**** RECORDS TO PROCESS
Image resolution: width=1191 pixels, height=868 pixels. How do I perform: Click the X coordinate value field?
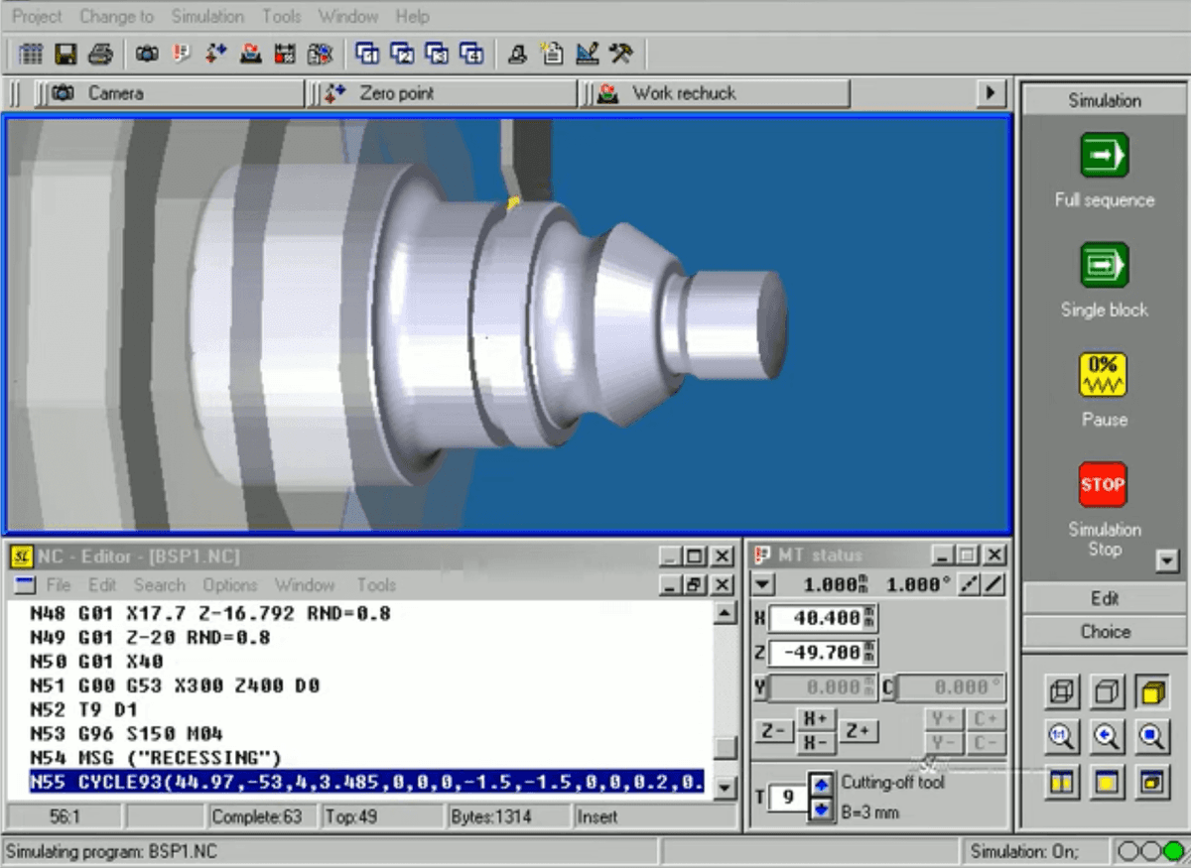pos(814,618)
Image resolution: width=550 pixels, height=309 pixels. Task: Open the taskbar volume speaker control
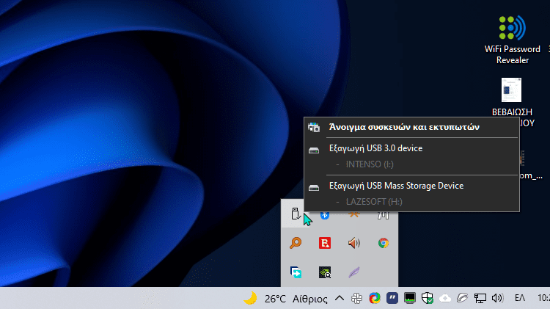point(498,298)
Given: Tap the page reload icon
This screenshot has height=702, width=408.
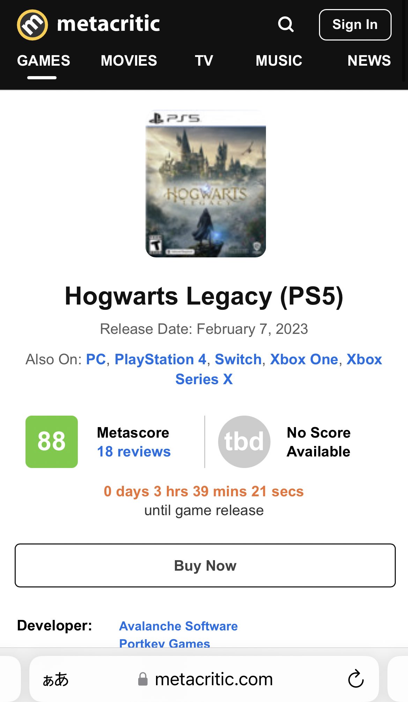Looking at the screenshot, I should coord(356,679).
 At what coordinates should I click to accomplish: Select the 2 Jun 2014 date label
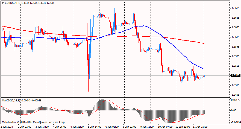point(7,127)

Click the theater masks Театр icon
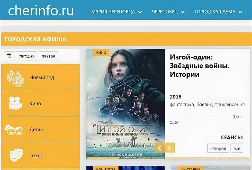(x=16, y=155)

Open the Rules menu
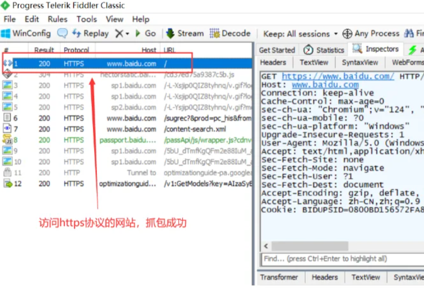point(58,19)
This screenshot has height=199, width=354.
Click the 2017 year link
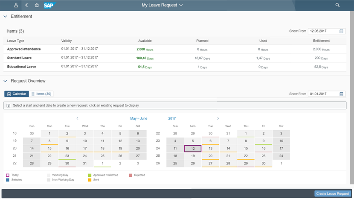[172, 118]
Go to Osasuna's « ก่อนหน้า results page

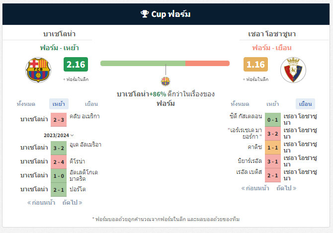pyautogui.click(x=255, y=188)
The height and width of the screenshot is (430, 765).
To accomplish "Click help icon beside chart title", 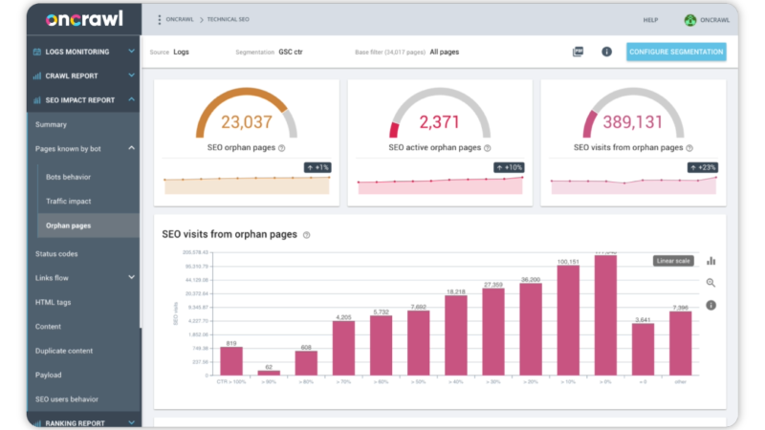I will click(x=306, y=235).
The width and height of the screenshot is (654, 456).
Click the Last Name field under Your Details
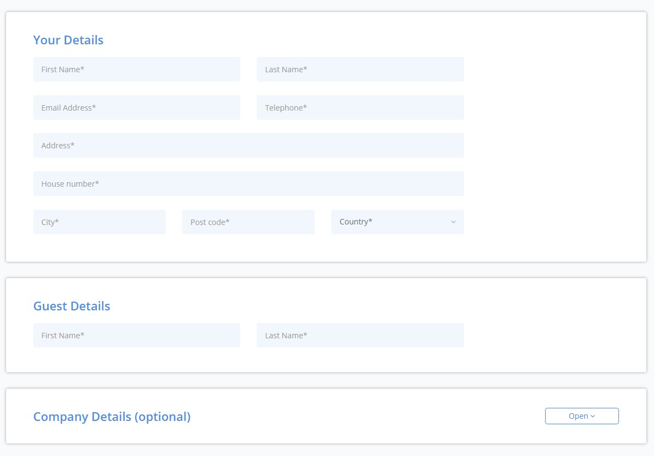pyautogui.click(x=360, y=69)
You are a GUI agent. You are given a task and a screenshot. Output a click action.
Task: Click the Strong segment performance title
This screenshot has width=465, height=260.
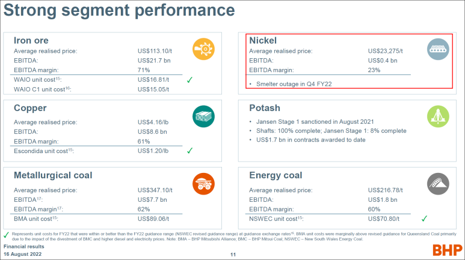tap(119, 10)
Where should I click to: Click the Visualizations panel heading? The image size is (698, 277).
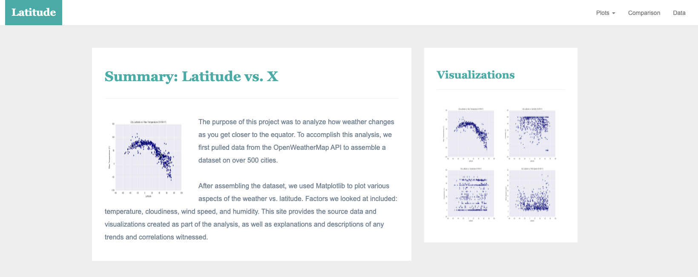tap(476, 75)
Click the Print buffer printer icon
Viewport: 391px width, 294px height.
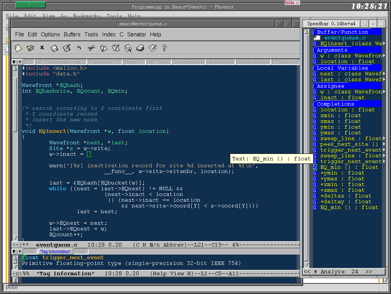(x=140, y=48)
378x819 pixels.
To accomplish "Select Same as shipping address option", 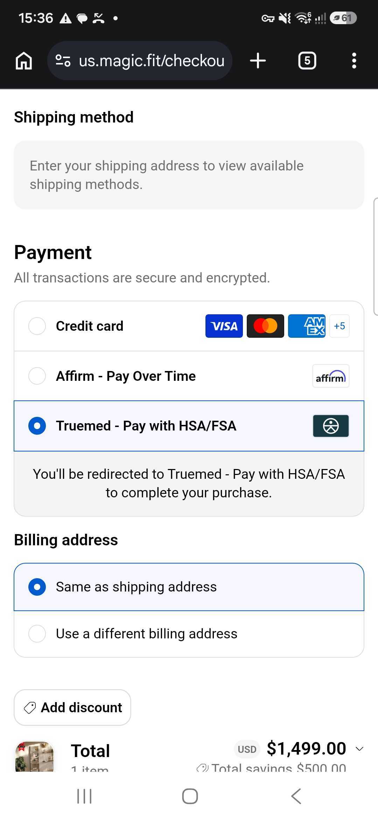I will pos(189,587).
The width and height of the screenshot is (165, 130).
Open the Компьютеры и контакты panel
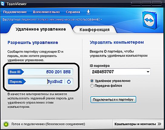pos(138,124)
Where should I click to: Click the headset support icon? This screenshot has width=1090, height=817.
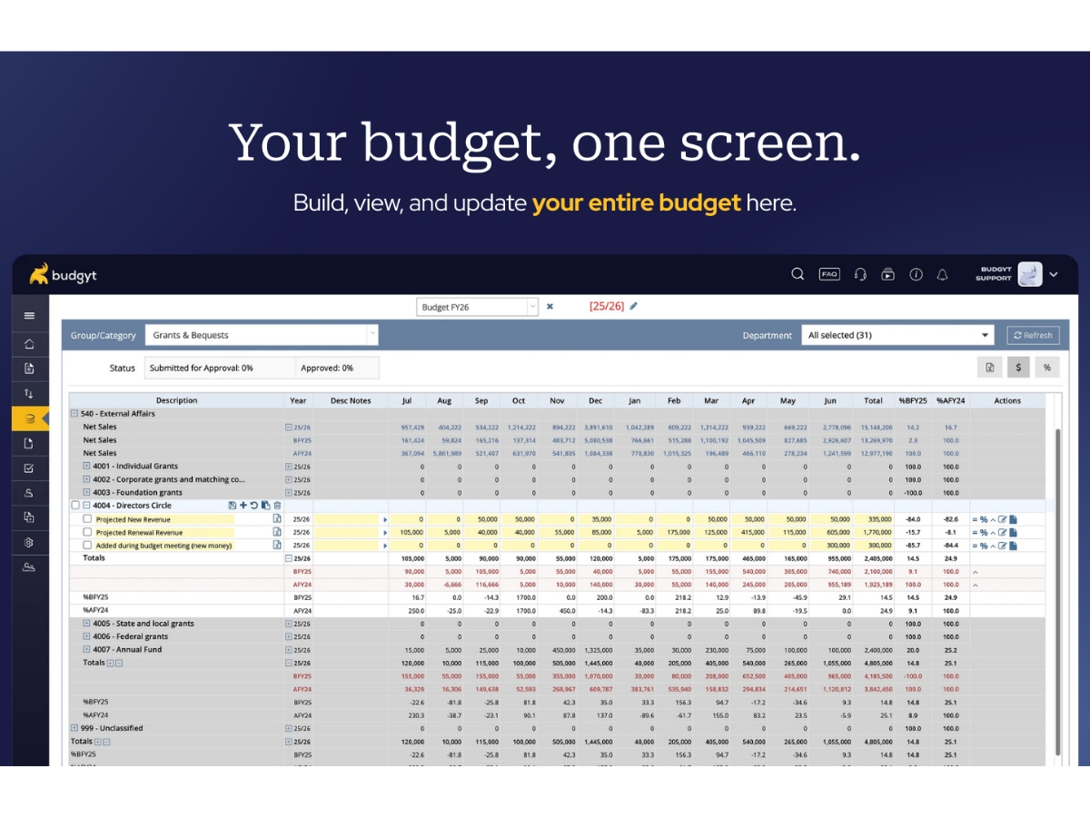point(860,274)
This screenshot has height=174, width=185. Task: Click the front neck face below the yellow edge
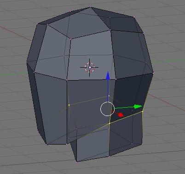93,144
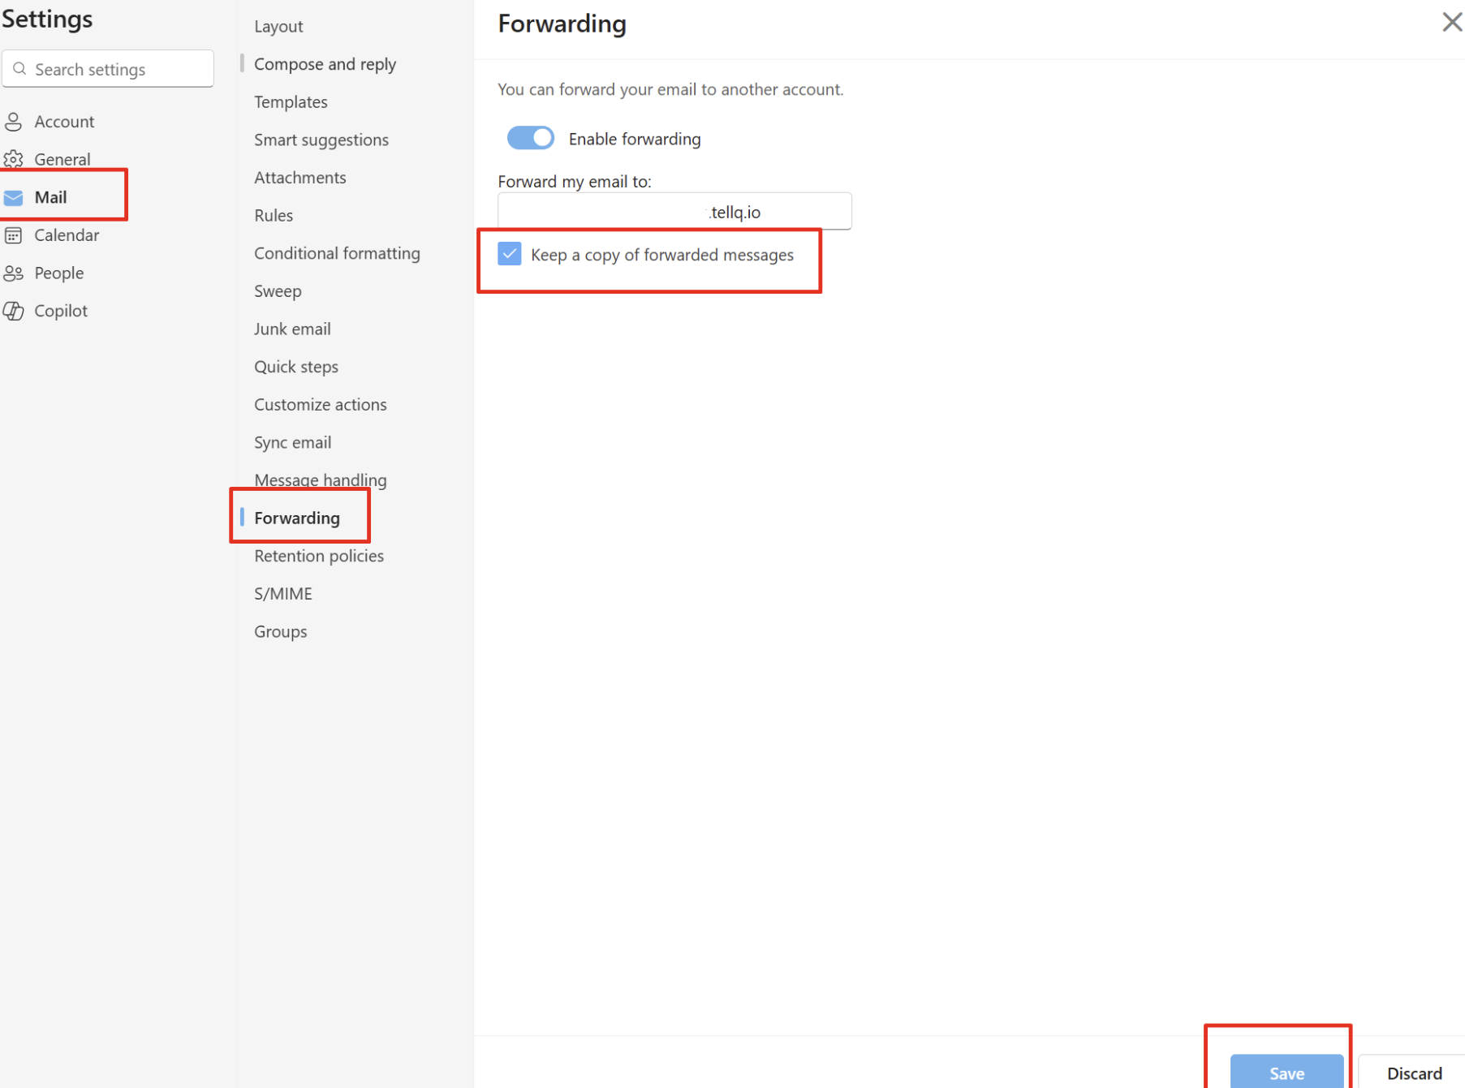This screenshot has width=1465, height=1088.
Task: Click the Mail envelope icon
Action: pos(14,197)
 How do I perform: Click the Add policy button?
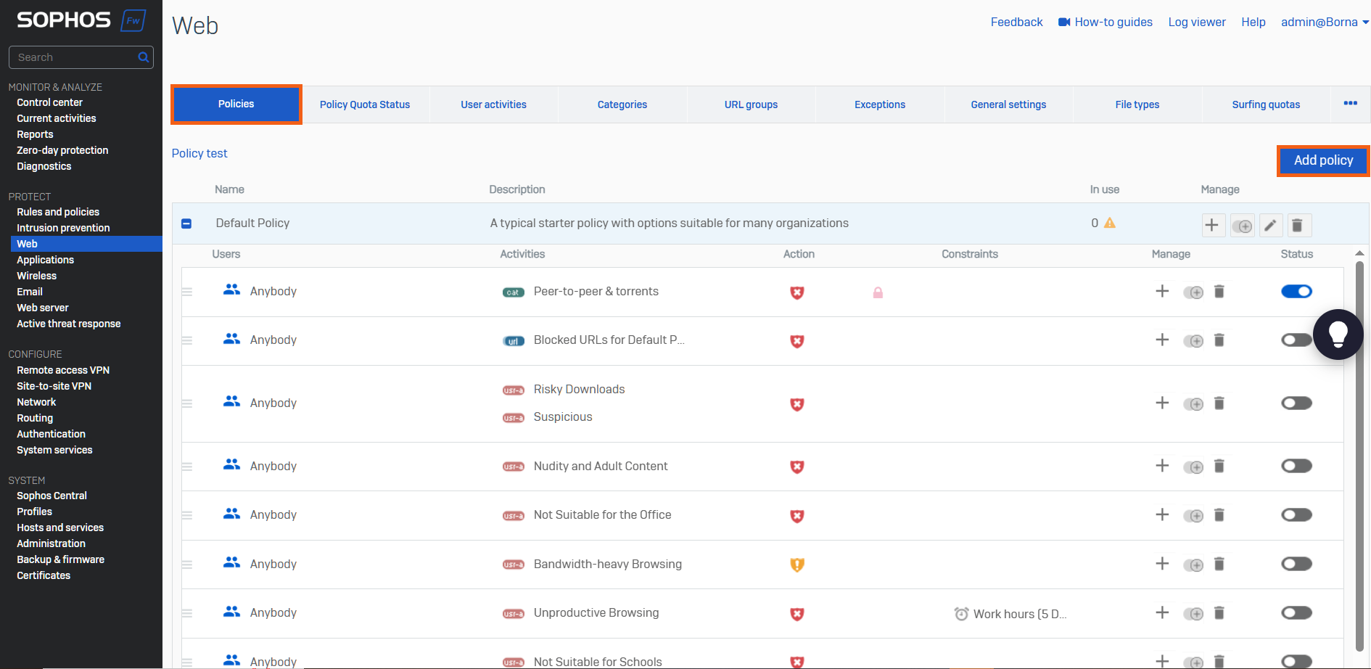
********
■ **TASK OBJECTIVE**: Starting at the first line of the records and stopping after the line with "Given: Tap the page reload icon", copy each line exactly; pictures stay out.

■ **RESULT FOR THIS EXERCISE**:
Image resolution: width=1191 pixels, height=868 pixels. How do I perform: Click the X coordinate value field?
pos(814,618)
Image resolution: width=550 pixels, height=309 pixels. Task: Open the taskbar volume speaker control
point(498,298)
Given: Tap the page reload icon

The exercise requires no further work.